• [Reading passage]:
On Thu 11-Jan-07 4:21am -0600, Matthew Winn wrote:
> On Wed, 10 Jan 2007 12:19:08 -0600, Bill McCarthy wrote:
>> On Tue 9-Jan-07 4:12pm -0600, Arun Easi wrote:
>>> Lines with same 3rd field are sorted lexicographically.
>>> So, if you have MM/DD/YYYY format, that should be good. If
>>> you have DD/MM/YYYY, it cannot be (Try adding 31/11/1996
>>> and 01/12/1996).
>> Is this documented behavior? It certainly isn't mentioned
>> in the brief docs that come with the GnuWin32 version. Do
>> you have a URL that documents this?
> As far as I can remember sort has always performed that way, using
> the entire line as a "last resort" sort to resolve keys that would
> otherwise sort identically. I have vague memories of seeing this
> documented but I don't know where. I think the idea was that if you
> cared about the order of the lines you'd specify it, and if you didn't
> care then sort was free to use whatever algorithm it chose.
Thanks for sharing that. This time, I googled with "last
resort" included - I found some GnuWin32 documentation.
I went back to the GnuWin32 site and discovered that I may
not have downloaded all the CoreUtils material (I had the
zip file and there is a slightly bigger exe file). I
downloaded and installed. It contains two pdf files I
didn't have before - one with much better documentation for
sort.

• [Extracted material]:
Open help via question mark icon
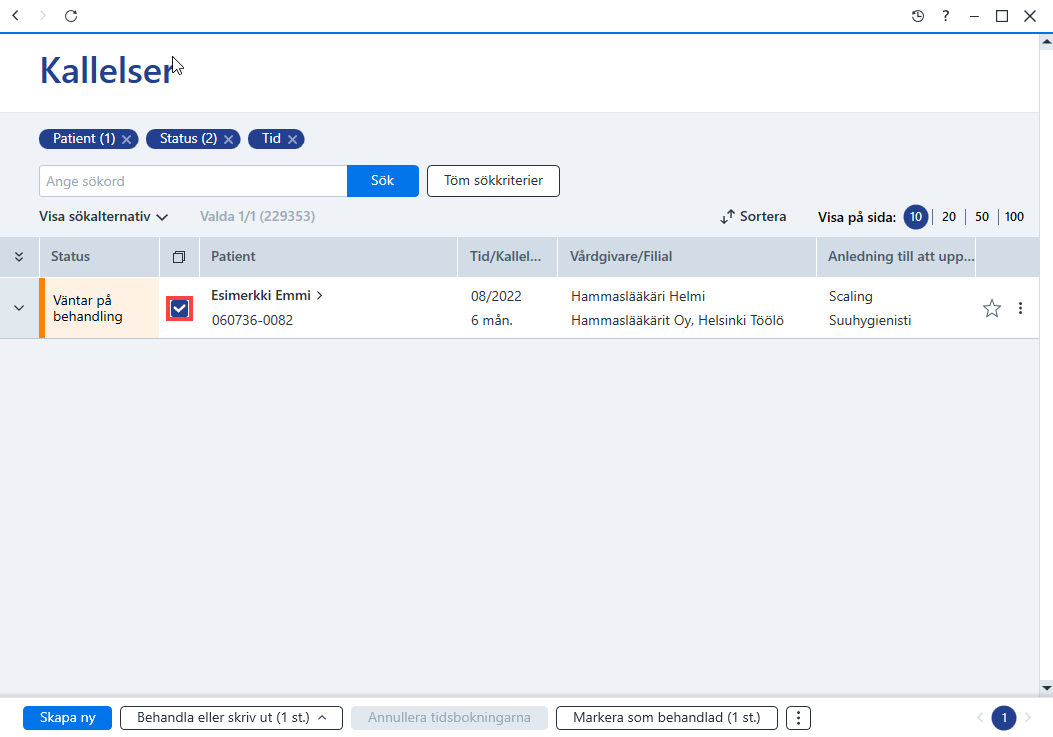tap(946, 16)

---

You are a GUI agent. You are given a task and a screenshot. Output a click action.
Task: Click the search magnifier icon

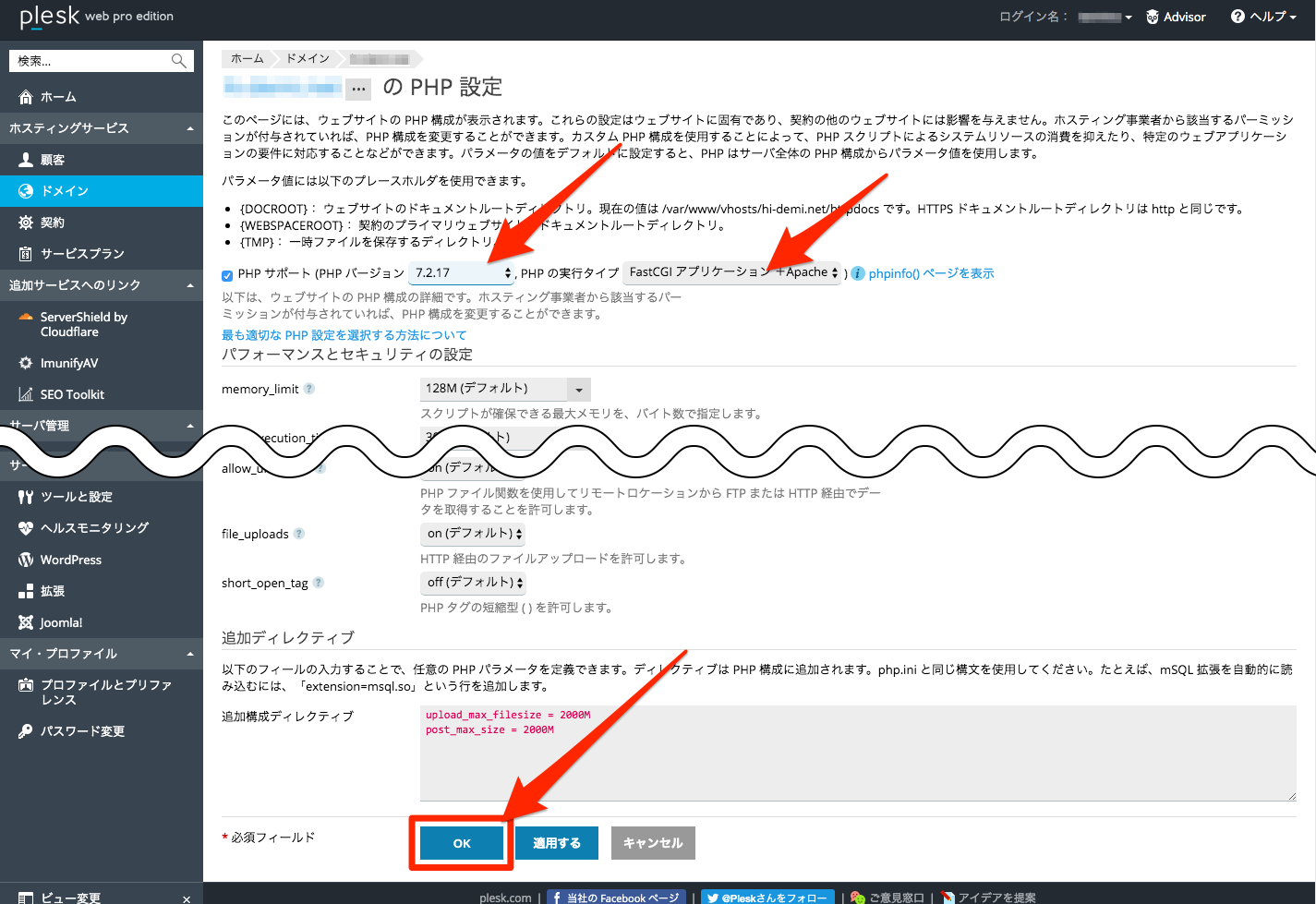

==

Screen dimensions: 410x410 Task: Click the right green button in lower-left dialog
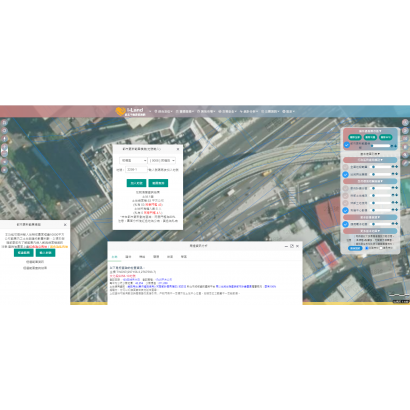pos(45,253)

• [Short exercise A]: In the email thread about sort, which date format does Arun Easi say should be good?
• [Short exercise B]: Please reproduce everything in the email thread about sort from "On Thu 11-Jan-07" down to "that documents this?".
• [Short exercise C]: Name every person whose name appears in the email thread about sort.

• [Reply A]: MM/DD/YYYY

• [Reply B]:
On Thu 11-Jan-07 4:21am -0600, Matthew Winn wrote:
> On Wed, 10 Jan 2007 12:19:08 -0600, Bill McCarthy wrote:
>> On Tue 9-Jan-07 4:12pm -0600, Arun Easi wrote:
>>> Lines with same 3rd field are sorted lexicographically.
>>> So, if you have MM/DD/YYYY format, that should be good. If
>>> you have DD/MM/YYYY, it cannot be (Try adding 31/11/1996
>>> and 01/12/1996).
>> Is this documented behavior? It certainly isn't mentioned
>> in the brief docs that come with the GnuWin32 version. Do
>> you have a URL that documents this?

• [Reply C]: Matthew Winn, Bill McCarthy, Arun Easi